Normally, macrophages consume pathogens they encounter through phagocytosis, or else raise an internal alarm to attract other immune cells to destroy an infection. This immune response usually subsides after recovery. However, macrophages are unable to react effectively after severe infections. This results in immunosuppression, which leaves the body vulnerable to secondary infections, such as those that cause fatal pneumonia.
A macrophage engulfing bacteria.
The research also identified a molecular switch that induces this paralysis, which is triggered during infection by a protein called “Sirp-alpha”. Turning off this switch can restore the macrophages to their full capacity.
Professor Jose Villadangos, Head of the Villadangos Lab in the Department of Microbiology and Immunology and Peter Doherty Institute for Infection and Immunity (Doherty Institute), co-led the study alongside Dr Antoine Roquilly, of the University Hospital in Nantes, France.
The new research has significant implications for managing severely ill patients in hospital intensive care units (ICU). Usually, these patients are treated with antibiotics to control secondary infections they may acquire there.
Yet, the study suggests that this practice does not address the root cause of immunosuppression, while also contributing to the evolution of antibiotic-resistant bacteria. This is not just dangerous for these patients, but also for the wider population.

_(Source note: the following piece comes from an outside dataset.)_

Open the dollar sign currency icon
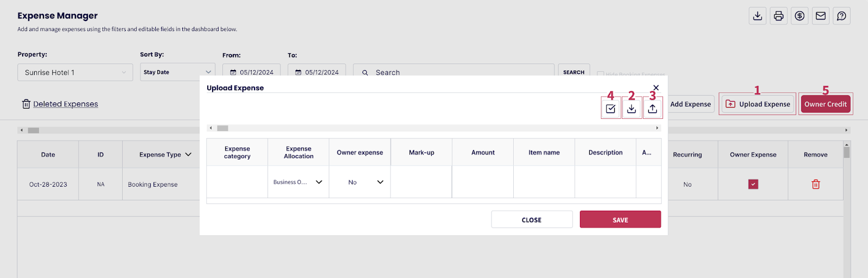Screen dimensions: 868x278 coord(800,16)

“As humans, we have not evolved to survive the level of infection that requires to keep a patient in an intensive care unit; modern medicine is the only reason we survive,” said Professor Villadangos.
“We believe an alternative approach is to recharge the immune system to take it out of its paralysed state, or to prevent paralysis in the first place, so that patients will be able to protect themselves against secondary infections without resorting to antibiotics. Turning off the newly-described switch may be such an approach.”